# Problem to work on
Continue the piece about making kombucha sorbet from where it stops, writing the next part in the same voice.

# Extract
============

Kombucha sorbet

Tired of drinking all that green tea and yoghurt to improve your health? – Let the fermented Eastern classic Kombucha into your life! Never heard about it? Well, read on then …

Kombucha sorbet

Kombucha is composed by fermenting tea with the help of a relatively “mushroom”-looking symbiotic culture  of multiple yeasts and healthy bacteria. The slightly acidic Kombucha was known  in Russia as from the 19th century, and has been surrounded by claims about its many health-bringing qualities ever since.

Some also claim that the beverage has ancient Chinese and/or Japanese origins, often invoking links to Ancient Oriental health benefits of sometimes dizzying magnitude.

Regardless of its history and possible health benefits, Kombucha remains a very nice, refreshing drink. Due to its slight acidity, it is perhaps somewhat more likely to appeal to adults than to children.  Myself, being very fond of Kombucha as a drink, I began to ponder what it would be like to make a Kombucha sorbet.

============

# Records shown
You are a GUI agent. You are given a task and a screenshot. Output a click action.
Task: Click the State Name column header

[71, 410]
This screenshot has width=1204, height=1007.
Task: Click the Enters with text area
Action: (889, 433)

============

# Exercise response
To prepare the sorbet, I started by making a sugar syrup. Always in a hurry, I went with the simple Bartender-method of shaking equal amounts of sugar and water until all the sugar had dissolved. If you prefer, you could of course always cook the mixture and achieve the same end-result, and then wait for the sugar syrup to cool down (For a general post on how to make sorbets, go here!).

If you feel very strongly about doing everything yourself, Kombucha can be prepared at home. The process appears almost as simple as it is fascinating, with the creation of the “Kombucha mushroom” and all. Go here or here for a couple of helpful sets of illustrative  instructions on how to best prepare and ferment your own Kombucha.

However, since it will take  almost two weeks even with the right ingredients at hand, you may want to follow my example and get hold of some commercial, ready-made Kombucha.  The one I used came with a pleasant hint of cherry flavour.


Kombucha sorbet ingredients



Since my sugar syrup was cold already from the start, I now proceeded by blending in the (chilled) Kombucha. The fermented nature of the Kombucha quickly showed in the foaming bubbles you can see in the picture.

The Kombucha sorbet base



As could be expected, the sorbet base turned out to be quite sweet. In order to balance the final result  without affecting the overall base flavour, I added the juice of 1/2 lemon – a highly recommended move!

Kombucha sorbet base

Beautiful colour, with a few fermentation bubbles still visible



After having finished admiring  the beautiful colour of the sorbet base, I swiftly poured it  into the ice cream machine.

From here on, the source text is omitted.